Though the company swung to a pretax profit, thanks largely to higher sales at “i” - the cut-price sister title of The Independent newspaper that went digital-only in 2016 - it is still grappling with a 220 million pound debt burden and sector-wide difficulties in boosting online revenue.
“There are two sets of issues,” Chief Executive David King said.
“The first is the group’s historical debts, including its pension obligations, which continue to weigh on our balance sheet. The second is the tough market conditions affecting the performance of our newspapers and websites.”
The newspaper industry has struggled in recent years as advertisers migrated to online platforms, prompting cost-cutting measures from Daily Mirror publisher Reach and Daily Mail and General Trust among others.
Online revenue has been a source of hope. Reach, formerly Trinity Mirror, reported a 6 percent rise in like-for-like digital sales at its publishing division in the six months to July 1.

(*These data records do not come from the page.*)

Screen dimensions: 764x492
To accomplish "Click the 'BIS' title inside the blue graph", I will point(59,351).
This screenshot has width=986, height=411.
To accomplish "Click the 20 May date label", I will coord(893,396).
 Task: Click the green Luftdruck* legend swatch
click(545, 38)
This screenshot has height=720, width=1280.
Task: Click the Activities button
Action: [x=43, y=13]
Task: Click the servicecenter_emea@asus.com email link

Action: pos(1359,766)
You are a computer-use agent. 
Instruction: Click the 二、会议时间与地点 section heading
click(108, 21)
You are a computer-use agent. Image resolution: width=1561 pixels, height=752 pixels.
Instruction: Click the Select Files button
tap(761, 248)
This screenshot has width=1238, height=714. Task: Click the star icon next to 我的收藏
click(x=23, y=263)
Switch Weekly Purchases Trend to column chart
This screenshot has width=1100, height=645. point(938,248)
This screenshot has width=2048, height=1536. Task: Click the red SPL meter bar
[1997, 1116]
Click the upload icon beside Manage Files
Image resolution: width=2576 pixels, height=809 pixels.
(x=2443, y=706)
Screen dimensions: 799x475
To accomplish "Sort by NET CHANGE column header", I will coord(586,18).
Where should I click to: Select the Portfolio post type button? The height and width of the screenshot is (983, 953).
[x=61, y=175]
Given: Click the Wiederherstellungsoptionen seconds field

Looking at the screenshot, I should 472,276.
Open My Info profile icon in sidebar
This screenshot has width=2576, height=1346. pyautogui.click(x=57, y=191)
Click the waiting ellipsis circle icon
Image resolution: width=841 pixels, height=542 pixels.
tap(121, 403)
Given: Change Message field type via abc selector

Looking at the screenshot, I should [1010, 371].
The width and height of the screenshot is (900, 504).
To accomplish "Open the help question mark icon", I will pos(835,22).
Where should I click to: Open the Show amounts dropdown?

The Daily Mail, however, showed an 8 percent decline in online advertising revenue for the half-year to March 31 despite MailOnline being the most visited UK-based news website.
The fallout from changes in privacy law have affected news sites, with changes to Google’s online search algorithm and Facebook’s news feed lowering Johnston’s digital advertising revenue by 7.4 percent, the results showed.
The struggle with declining revenue at Johnston, which owns more than 200 UK regional newspapers including the Scotsman and the Yorkshire Post, earlier prompted biggest shareholder Custos Group to push for a management shake-up at the publisher.
Johnston’s overall revenue slid to 93 million pounds ($118.6 million) in the six months to June 30, down from 103.3 million pounds in the same period last year.
Pretax profit was 6.2 million pounds, compared with a loss of 10.2 million pounds a year earlier, led largely by the stronger performance at “i”.
Shares in the company were down 11.8 percent at 1004 GMT.